Le rythme de la robe est magistral (voici le “faire grand”) avec les larges ondulations des manches et les tombés drapés, de sorte que toute la convergence des blancs vers les mains se concentre dans la surprenante coupe d’argent au pied sphérique qui porte à l’intérieur le mot grec NEPENTES (médecine antique, citée dans l’Odyssée d’Homère) faisant allusion à son détachement de la douleur du veuvage et à la cordialité avec laquelle elle recevra les illustres invités. Elle gouvernera l’État au nom de ses jeunes enfants et ne se remariera pas, comme le garantit le cingulum castitatis, avec son nœud unique.

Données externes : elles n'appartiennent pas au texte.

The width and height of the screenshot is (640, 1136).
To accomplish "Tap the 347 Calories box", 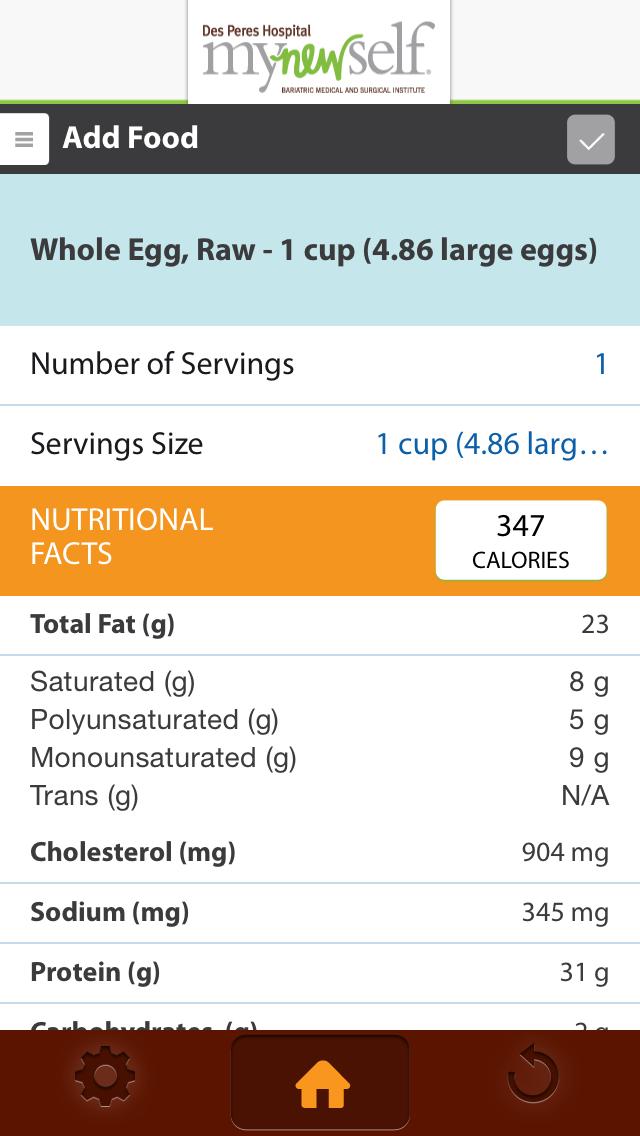I will click(x=521, y=541).
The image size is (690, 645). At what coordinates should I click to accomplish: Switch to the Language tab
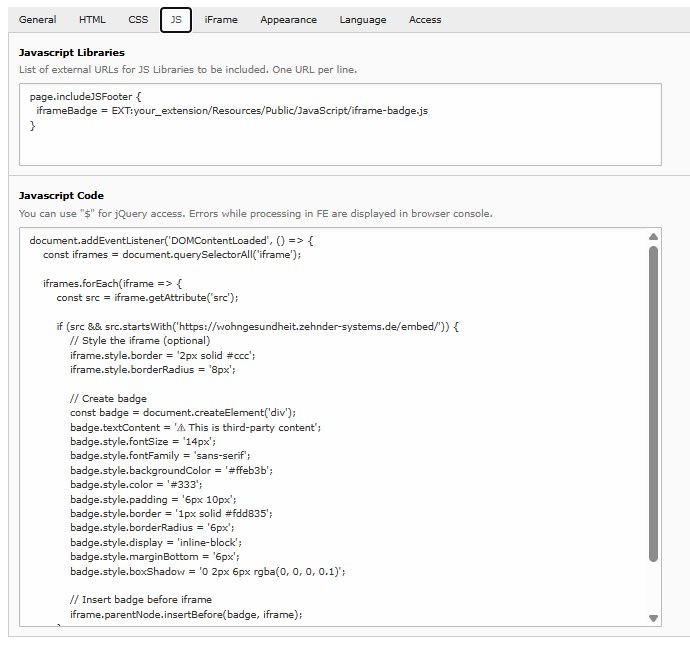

Mais elle désire un signe d’honneur suprême: le couronnement poétique qui entourera sa tête, enrichie d’une chevelure complexe et parfaite, dont les nœuds sont le symbole de la pensée. Et Corrège, brûlant d’admiration, déploie joyeusement derrière elle les branches rayonnantes du laurier poétique, aonien et apollinien. Gàmbara fut très estimée par Pietro Bembo et construisit avec lui la langue nationale ; elle fut admirée par l’Arioste, qui chanta et lui rendit visite à Correggio ; elle fut accompagnée dans sa quête poétique par Vittoria Colonna, l’inspiratrice de Michelangelo, avec qui elle fut toujours en contact intense. Vittoria fait alors exécuter une effigie d’après celle de son amie.

Sebastiano del Piombo, Portrait de Vittoria Colonna (après 1525)
Sebastiano del Piombo, Portrait de Vittoria Colonna (après 1525)

À côté du visage de Veronica se trouve un tronc - un aspect inhabituel dans un portrait, qui plus est féminin - et un symbole de la lignée dans laquelle elle est entrée en tant que jeune mariée et à laquelle, comme le lierre évidemment, elle est liée. Ici, elle veut la signature du cher peintre. Le fond et le paysage sont magnifiques: le ciel a fait les délices des exégètes, qui ont beaucoup admiré la coupole céleste dans d’autres tableaux allégriens et qui trouvent ici une superbe étendue picturale de bleus. Le ciel est l’histoire de la vie de la comtesse: à l’horizon, l’entrée dans la jeunesse, puis la plénitude du mariage, et juste au-delà le nuage gris de la perte de l’époux bien-aimé, mais au-dessus la pleine lumière, l’éclatement de la blancheur déchirante de la nouvelle phase de la vie. Dans la prairie, à côté d’elle, les véroniques fleurissent, les doux myosotis.

L’arrivée de ce tableau à Reggio Emilia se situe entre la fin de l’année de Léonard et la nouvelle année actuelle, splendidement riche en évocations historiques. En effet, cette arrivée ouvre le panorama fascinant de la Renaissance de Reggio Emilia, si importante dans tous les domaines avec ses Cours de Scandiano, Correggio et Novellara, qui a donné à la civilisation italienne, sur le plan littéraire et théâtral, Nicolò da Correggio (ami et metteur en scène de Léonard), Maria Matteo Boiardo, Ludovico Ariosto, la Gàmbara elle-même ; au niveau architectural, les œuvres de Cesare Cesariano, Biagio Rossetti, Giulio Romano ; au niveau artistique, la sculpture de Bartolomeo Spani, la peinture de Correggio et de Lelio Orsi. Reggio, qui était déjà au XVIe siècle la ville préférée du duc d’Este Ercole I, devint au cours de ce siècle une ville de palais nobles et d’églises, et accueillit rien moins que la “Nuit la plus célèbre”, le chef-d’œuvre des chefs-d’œuvre de la nouvelle peinture, qui valut à Correggio le titre de “divin” par Vasari et la comparaison suprême: “tenez pour certain que personne n’a jamais touché les couleurs comme il l’a fait”.